Even in the post-Independence period, exactly a hundred years after Nelyemma’s exchange, the photographic portrait retained huge potency in matters of soft politics. A letter dated November 7, 1975, from Lord Mountbatten of Burma to Maharaja Karni Singh of Bikaner contains the fulfilment of a longstanding demand for sharing an “autographed photograph” (Fig. 3).
This seemingly informal photographic exchange between “friends” is intertwined within the larger political context of the erstwhile prince’s request for permanent residence in the United Kingdom.

Moving beyond these exchanges which explicitly highlight friendships cultivated for diplomatic benefits, what conclusions can be drawn about the case of Durru and Sita? Fig. 1 hints towards a different kind of history – of the camera’s more intimate encounters and its role in forging a transregional women’s network.
The role of princely women in the regional history of women’s movements in South Asia has rarely been outlined or acknowledged. The emergence of Hyderabad as a key site for many women’s clubs and movements needs to be contextualised within Durru’s vast interpersonal networks and charismatic public presence.
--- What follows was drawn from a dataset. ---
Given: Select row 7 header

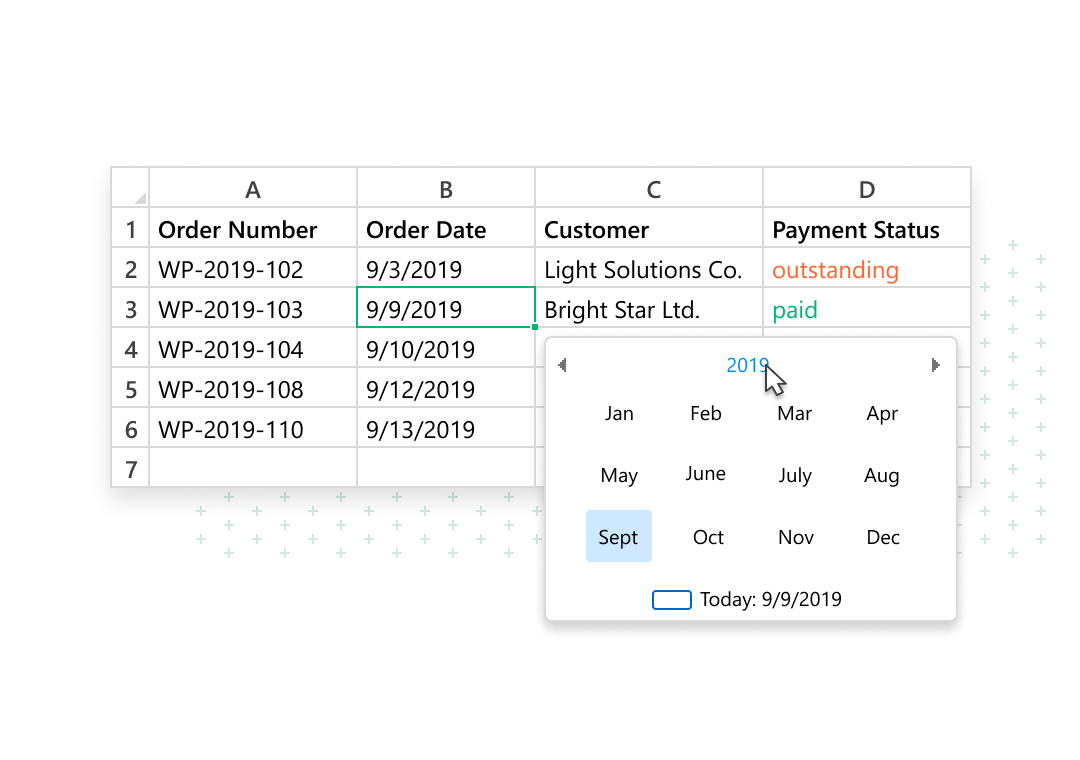Looking at the screenshot, I should 130,467.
A photograph in the LIFE collection (access it here), clearly staged, is crucial in understanding the centrality of Durru’s role in organising first aid training camps for women during World War II.
In a similar side profile as in Fig. 2, Durru stands at the centre of an ensemble of women demonstrating diverse first aid know-hows. All the women, except three, are dressed in a uniform white saree with a simple border.
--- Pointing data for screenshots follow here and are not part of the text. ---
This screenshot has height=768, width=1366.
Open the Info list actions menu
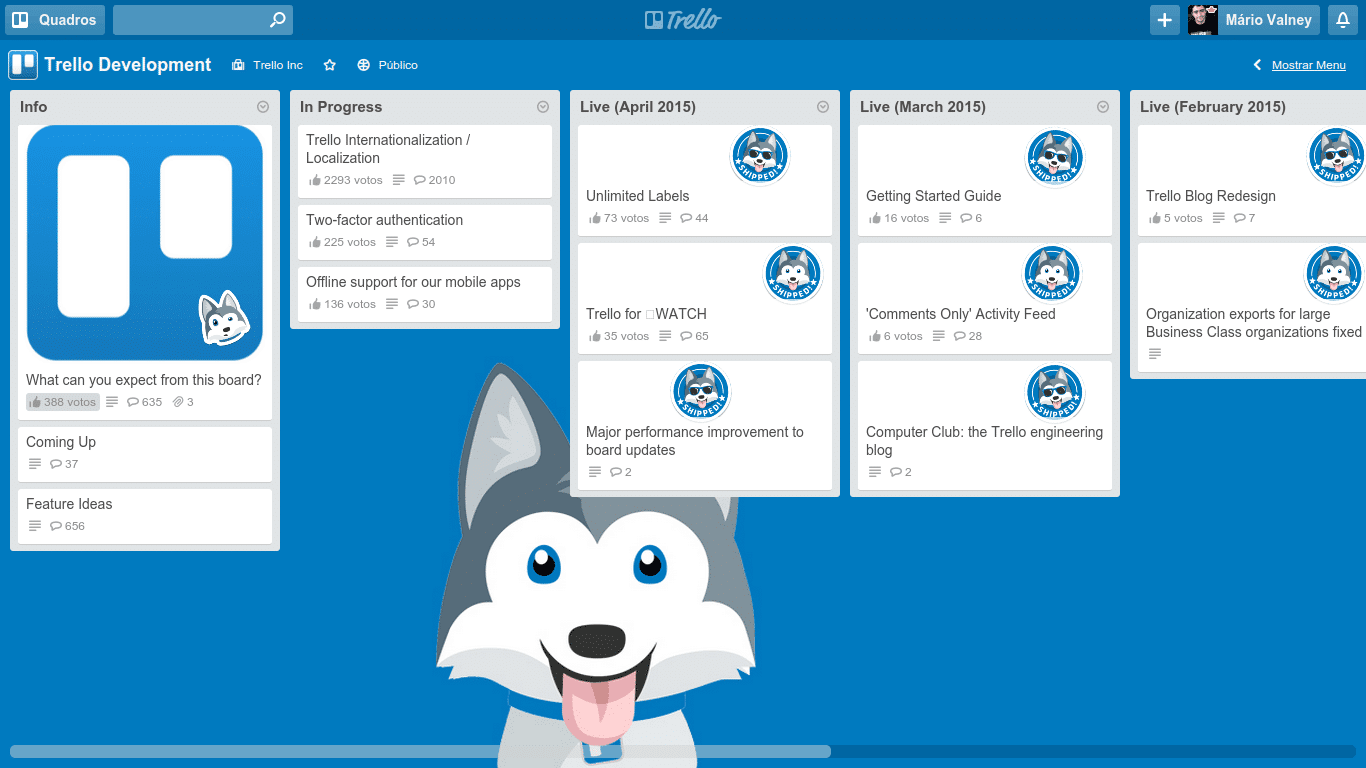click(263, 107)
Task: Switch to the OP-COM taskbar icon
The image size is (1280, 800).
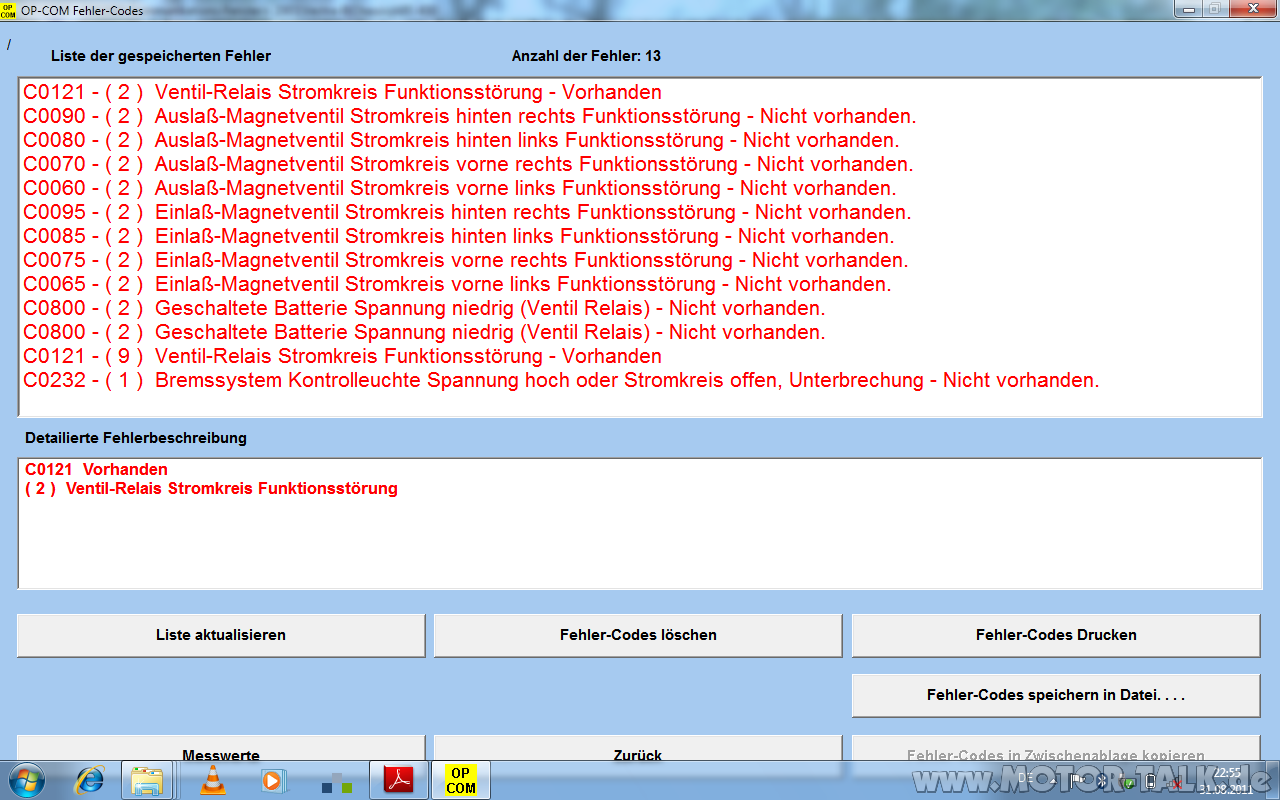Action: point(461,780)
How might this photograph have circulated? Was it meant for a predominantly female audience serving as a handbook for first aid? Further research on the channels of circulation – newspapers, ladies magazines, hand-distributed pamphlets – will throw much-needed light on the nature of such regional women’s collectives and spaces in princely states.
Most studies on princely women exclusively focus on their grand lifestyles and refined demeanour, so much so that their everyday acts of rebellion are often glossed over – stepping out of purdah, forming diverse friendships, commissioning and exchanging photographic portraits, and eventually setting up the first clubs, schools and hospitals for women.
The status of the photographic portrait as an intimate view to one’s self is an opportunity to examine its role not just in colonial and princely politics, but also within histories of friendships and diplomacy in South Asia.
With the advent of modern nineteenth-century technology – the camera, the telegraph, the postal system – both text and image could now travel at an unprecedented speed. Thus, the early twentieth century witnessed a revolutionary shift in practices of friendship, especially amongst women.
The significance of this phenomenon has already been noted in the Victorian as well as Ottoman contexts. But how it operated in the Indian socio-historical context has been vastly neglected.
Historians from this period have extensively written on the role of British memsahibs in the colony and their social networks, as well as the wider suffragette movement in England with participation of noteworthy Indian counterparts.
However, Indian women’s informal, domestic, transnational networks of friendship have been almost absent in these discussions.
It is precisely at this juncture that Durru’s photographs open a fertile, unexplored terrain of women’s networks and friendships across South Asia in the late colonial period.
Pronita Tripathi is a researcher and writer based in New Delhi, working on histories of photography, friendships and cinema.